Re: [PATCH v2] riscv: VMAP_STACK overflow detection thread-safe

From: Deepak Gupta
Date: Fri Nov 25 2022 - 16:35:10 EST


On Thu, Nov 24, 2022 at 11:26:42PM +0800, Jisheng Zhang wrote:
On Thu, Nov 24, 2022 at 01:48:45AM -0800, Deepak Gupta wrote:
commit 31da94c25aea ("riscv: add VMAP_STACK overflow detection") added
support for CONFIG_VMAP_STACK. If overflow is detected, CPU switches to
`shadow_stack` temporarily before switching finally to per-cpu
`overflow_stack`.

If two CPUs/harts are racing and end up in over flowing kernel stack, one
or both will end up corrupting each other state because `shadow_stack` is
not per-cpu. This patch optimizes per-cpu overflow stack switch by
directly picking per-cpu `overflow_stack` and gets rid of `shadow_stack`.

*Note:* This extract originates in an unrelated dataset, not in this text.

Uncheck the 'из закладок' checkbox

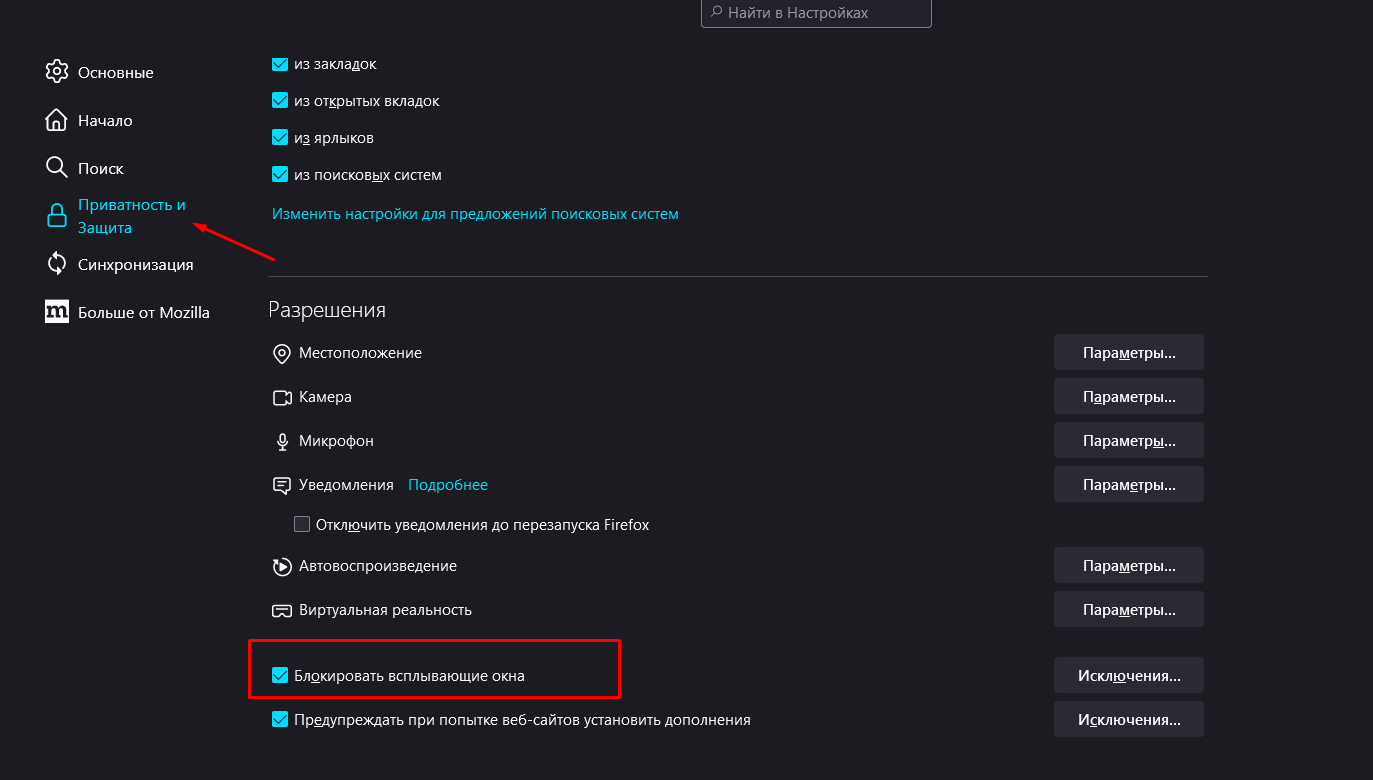coord(280,64)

Following are the changes in this patch

- Defines an asm macro to obtain per-cpu symbols in destination
register.
- In entry.S, when overflow is detected, per-cpu overflow stack is
located using per-cpu asm macro. Computing per-cpu symbol requires
a temporary register. x31 is saved away into CSR_SCRATCH

This only works if CSR_SCRATCH doesn't contain any valid reg saving,
but.. see below.

(CSR_SCRATCH is anyways zero since we're in kernel).


To be honest, before [1] I have similar idea to keep the percpu usage,
however, the solution doesn't work. The key here is that there's
another VMAP_STACK bug in current riscv implementation: it only checks
vmap stack overflow when comming from kernelspace, but vmap should
check when comming from both kernelspace and userspace. So we can't

Why do we need to check if space is available or not when coming from user space.
Kernel stack is fresh and just starting out it's life.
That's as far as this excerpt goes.